▸ WHAT TO PRODUCE
Produce as output only the lines below starting at the line with "Expand the Edit & Create dropdown chevron" and continuing through the line with "Given: Hide the Registration Screen layer", each one exactly as written.

▸ DATA EXCERPTS
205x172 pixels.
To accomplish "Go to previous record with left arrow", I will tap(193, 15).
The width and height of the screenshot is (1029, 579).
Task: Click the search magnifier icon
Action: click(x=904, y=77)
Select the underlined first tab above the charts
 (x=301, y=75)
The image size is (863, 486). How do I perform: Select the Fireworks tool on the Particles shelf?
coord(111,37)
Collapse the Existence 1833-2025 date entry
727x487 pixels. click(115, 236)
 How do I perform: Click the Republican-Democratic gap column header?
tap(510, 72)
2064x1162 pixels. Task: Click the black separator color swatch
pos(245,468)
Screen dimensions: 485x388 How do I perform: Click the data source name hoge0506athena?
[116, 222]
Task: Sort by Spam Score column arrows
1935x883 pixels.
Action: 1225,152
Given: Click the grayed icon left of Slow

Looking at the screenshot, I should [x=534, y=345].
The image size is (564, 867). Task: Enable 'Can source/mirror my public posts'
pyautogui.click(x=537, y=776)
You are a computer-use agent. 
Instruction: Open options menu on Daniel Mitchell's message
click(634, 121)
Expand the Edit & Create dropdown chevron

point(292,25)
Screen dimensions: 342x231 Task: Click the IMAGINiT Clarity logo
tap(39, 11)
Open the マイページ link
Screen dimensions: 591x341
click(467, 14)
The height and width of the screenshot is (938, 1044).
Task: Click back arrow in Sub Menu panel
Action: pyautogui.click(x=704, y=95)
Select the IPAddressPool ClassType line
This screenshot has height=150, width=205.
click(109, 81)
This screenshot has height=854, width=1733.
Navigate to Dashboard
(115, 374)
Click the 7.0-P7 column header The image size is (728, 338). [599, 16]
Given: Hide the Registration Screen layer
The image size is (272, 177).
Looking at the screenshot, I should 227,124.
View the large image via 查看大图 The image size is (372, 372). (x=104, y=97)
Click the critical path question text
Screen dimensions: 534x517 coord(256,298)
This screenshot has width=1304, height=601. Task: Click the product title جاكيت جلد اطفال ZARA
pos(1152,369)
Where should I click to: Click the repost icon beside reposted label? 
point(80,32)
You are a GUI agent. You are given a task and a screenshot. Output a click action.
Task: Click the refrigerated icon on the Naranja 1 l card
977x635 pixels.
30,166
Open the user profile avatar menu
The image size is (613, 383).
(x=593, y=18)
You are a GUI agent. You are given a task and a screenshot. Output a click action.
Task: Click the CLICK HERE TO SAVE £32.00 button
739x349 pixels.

▸ YOUR SOLUTION
Expand the Edit & Create dropdown chevron

point(292,25)
Screen dimensions: 342x231 Task: Click the IMAGINiT Clarity logo
tap(39, 11)
Open the マイページ link
Screen dimensions: 591x341
click(467, 14)
The height and width of the screenshot is (938, 1044).
Task: Click back arrow in Sub Menu panel
Action: pyautogui.click(x=704, y=95)
Select the IPAddressPool ClassType line
This screenshot has height=150, width=205.
click(109, 81)
This screenshot has height=854, width=1733.
Navigate to Dashboard
(115, 374)
Click the 7.0-P7 column header The image size is (728, 338). [599, 16]
Given: Hide the Registration Screen layer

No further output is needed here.